Happiness and mental health are highest among people who eat seven servings of fruit and vegetables a day, according to a new study.
Economists and public health researchers from the University of Warwick who studied the eating habits of 80,000 people in Britain found that mental well-being — happiness — appeared to rise with the number of daily servings of fruit and vegetables people consumed.
Well-being peaked at seven servings a day, the researchers noted. Eating more did not increase happiness after seven servings.
In most countries, governments recommend five servings a day of fruits and vegetables to promote a healthy lifestyle.
But the researchers noted that in Britain today, 25 percent of the population eat just one serving or no servings of fruit or vegetables each day.
Only a tenth of the British population consume the magic number of seven or more daily servings, according to the researchers.
“The statistical power of fruit and vegetables was a surprise.
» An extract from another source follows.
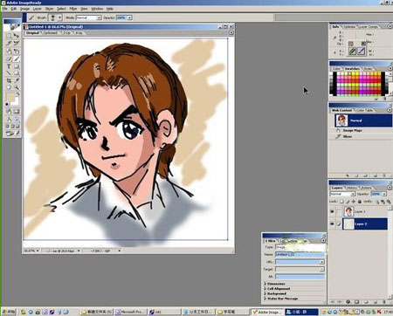
Task: Select the Line tool in toolbox
Action: (x=9, y=73)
Diet has traditionally been ignored by well-being researchers,” said study co-author Sarah Stewart-Brown, M.D., professor of public health.
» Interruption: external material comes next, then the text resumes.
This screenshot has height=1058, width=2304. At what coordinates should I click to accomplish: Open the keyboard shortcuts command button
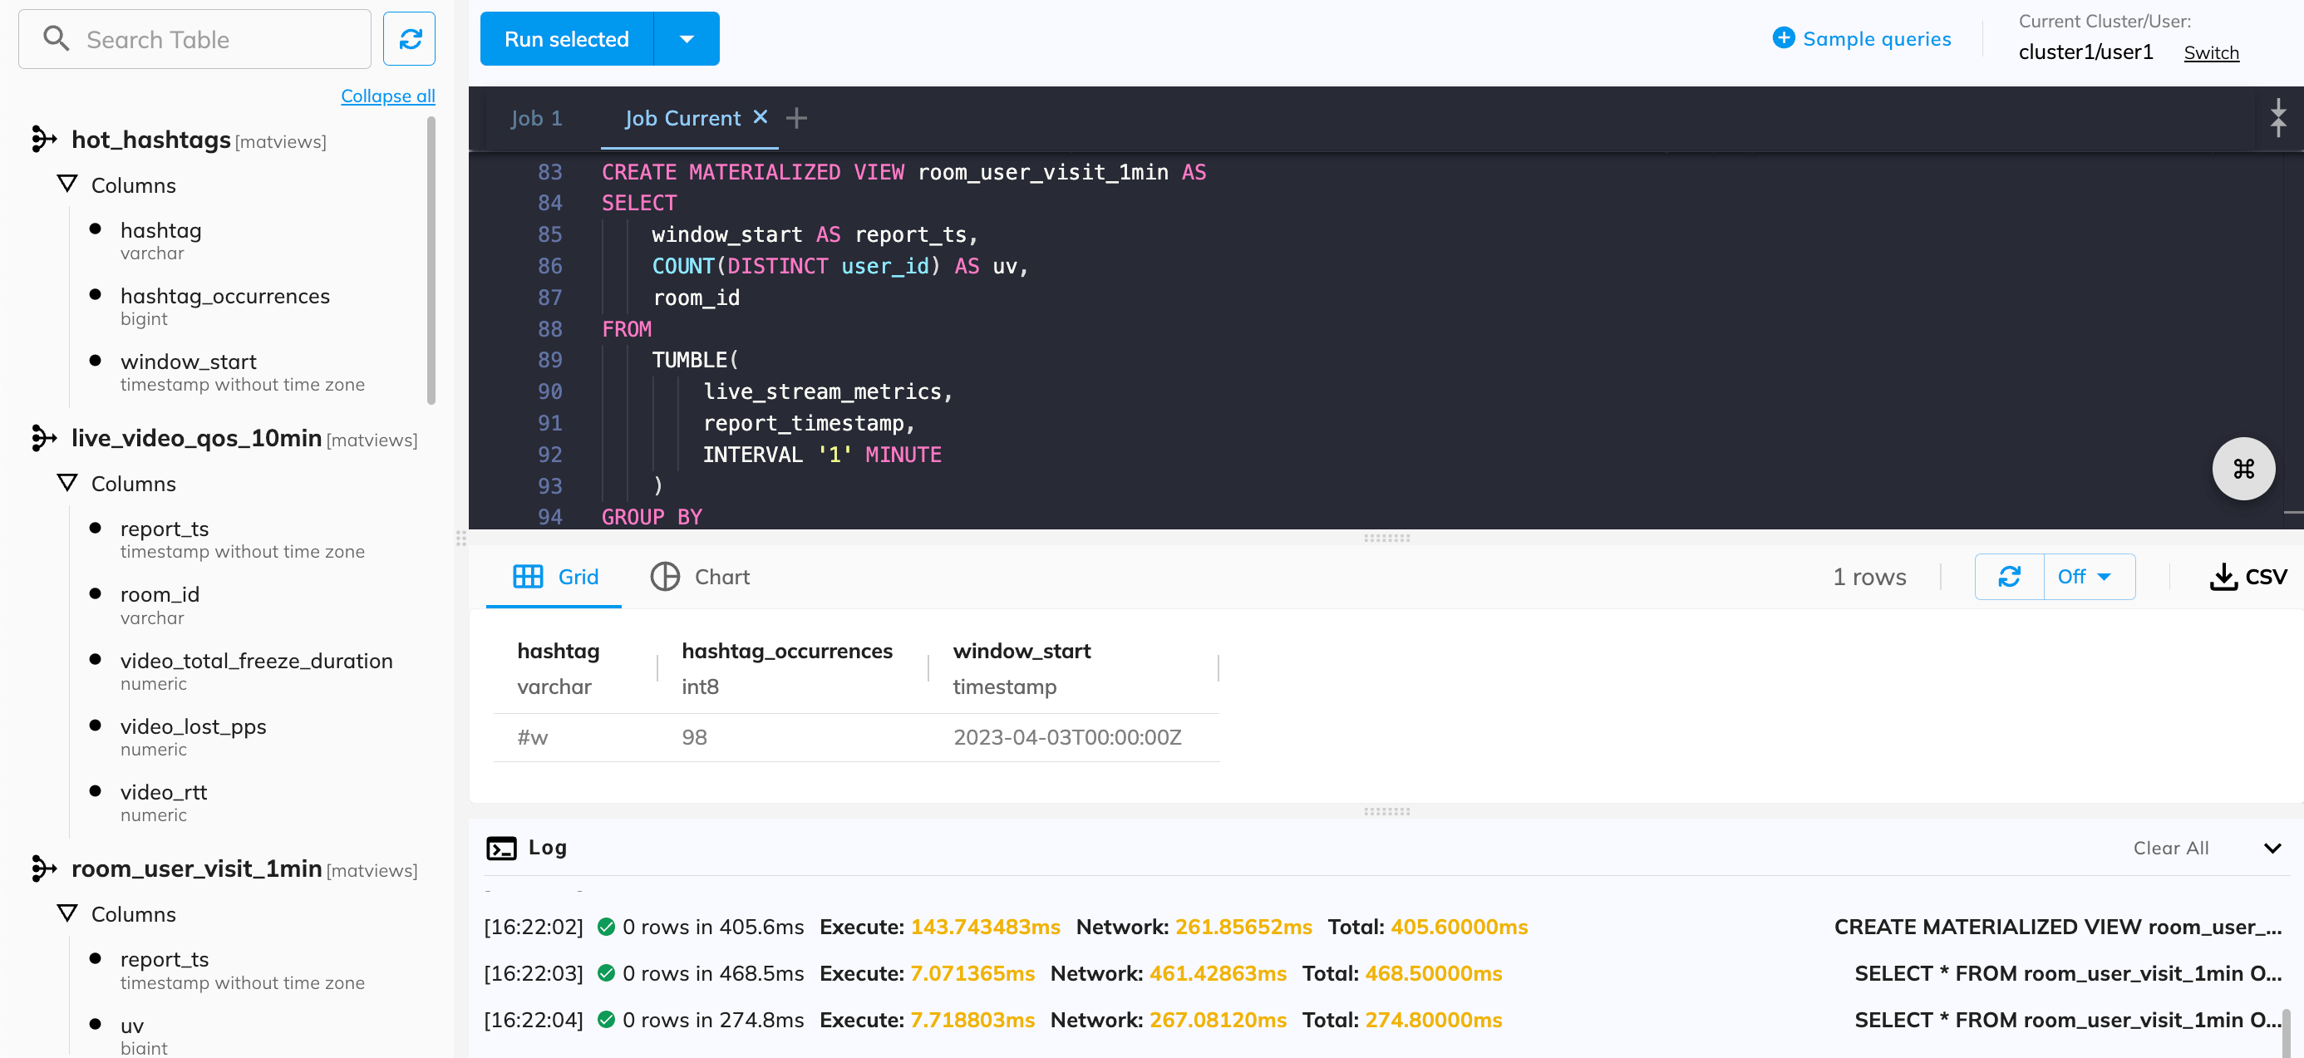click(2242, 469)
She emphasized that much remained to be learned about cause-and-effect and about the possible mechanisms at work, and that randomized trials should now be considered.
But her fellow researcher, economist Dr. Andrew Oswald, said he has already decided “it is prudent to eat more fruit and vegetables. I am keen to stay cheery.”
The study was carried out in conjunction with researchers from Dartmouth College.
It is due to be published in the journal Social Indicators Research.